Assignment A
Answer these questions from the PyTorch excerpt:
(i) What does the example show how to implement?
(ii) Which three things does the excerpt suggest exploring next?
Assignment B
Echo the PyTorch excerpt word for word, starting with "This comprehensive example" and going on through "and deployment strategies.".
(Document section begins)
This comprehensive example demonstrates how to implement a full training and evaluation loop in PyTorch. From here, you can explore more complex architectures, advanced training techniques, and deployment strategies.
(Document section ends)
(Available data begins)
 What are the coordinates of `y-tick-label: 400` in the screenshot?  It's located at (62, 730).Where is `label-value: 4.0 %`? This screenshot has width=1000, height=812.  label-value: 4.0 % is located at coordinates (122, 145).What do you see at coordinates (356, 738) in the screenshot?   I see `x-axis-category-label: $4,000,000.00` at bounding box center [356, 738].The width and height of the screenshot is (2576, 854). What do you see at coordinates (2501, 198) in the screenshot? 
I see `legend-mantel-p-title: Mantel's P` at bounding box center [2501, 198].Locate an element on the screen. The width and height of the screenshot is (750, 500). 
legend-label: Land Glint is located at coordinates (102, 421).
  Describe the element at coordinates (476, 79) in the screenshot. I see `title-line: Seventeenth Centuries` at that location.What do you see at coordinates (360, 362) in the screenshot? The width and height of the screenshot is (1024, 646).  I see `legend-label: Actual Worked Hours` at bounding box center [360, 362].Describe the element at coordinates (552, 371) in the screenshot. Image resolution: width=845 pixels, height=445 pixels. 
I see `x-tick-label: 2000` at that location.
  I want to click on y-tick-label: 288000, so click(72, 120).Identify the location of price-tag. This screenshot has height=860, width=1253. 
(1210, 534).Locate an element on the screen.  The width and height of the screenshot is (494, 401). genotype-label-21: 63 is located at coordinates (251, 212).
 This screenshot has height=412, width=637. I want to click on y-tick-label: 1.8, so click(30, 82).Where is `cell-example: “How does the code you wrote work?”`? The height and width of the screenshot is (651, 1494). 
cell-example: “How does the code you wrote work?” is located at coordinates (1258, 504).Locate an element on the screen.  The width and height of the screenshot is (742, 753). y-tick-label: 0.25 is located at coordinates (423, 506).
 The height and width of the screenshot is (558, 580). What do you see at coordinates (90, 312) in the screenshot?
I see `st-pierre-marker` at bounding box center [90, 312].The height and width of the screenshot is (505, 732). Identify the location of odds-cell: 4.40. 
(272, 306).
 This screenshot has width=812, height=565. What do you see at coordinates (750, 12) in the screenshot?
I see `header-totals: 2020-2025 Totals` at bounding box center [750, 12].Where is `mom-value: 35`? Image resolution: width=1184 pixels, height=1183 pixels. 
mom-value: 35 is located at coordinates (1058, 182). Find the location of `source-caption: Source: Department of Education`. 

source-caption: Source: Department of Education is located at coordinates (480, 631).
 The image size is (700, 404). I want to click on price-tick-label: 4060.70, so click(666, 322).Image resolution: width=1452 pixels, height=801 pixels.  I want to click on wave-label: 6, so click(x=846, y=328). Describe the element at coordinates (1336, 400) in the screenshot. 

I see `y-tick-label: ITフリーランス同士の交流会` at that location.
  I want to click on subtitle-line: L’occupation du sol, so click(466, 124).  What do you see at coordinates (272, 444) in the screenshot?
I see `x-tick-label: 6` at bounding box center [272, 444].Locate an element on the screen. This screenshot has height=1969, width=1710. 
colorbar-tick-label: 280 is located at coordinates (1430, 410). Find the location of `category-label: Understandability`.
(Available data ends)
Exercise solution A
(i) A full training and evaluation loop in PyTorch.
(ii) More complex architectures, advanced training techniques, and deployment strategies.

Exercise solution B
This comprehensive example demonstrates how to implement a full training and evaluation loop in PyTorch. From here, you can explore more complex architectures, advanced training techniques, and deployment strategies.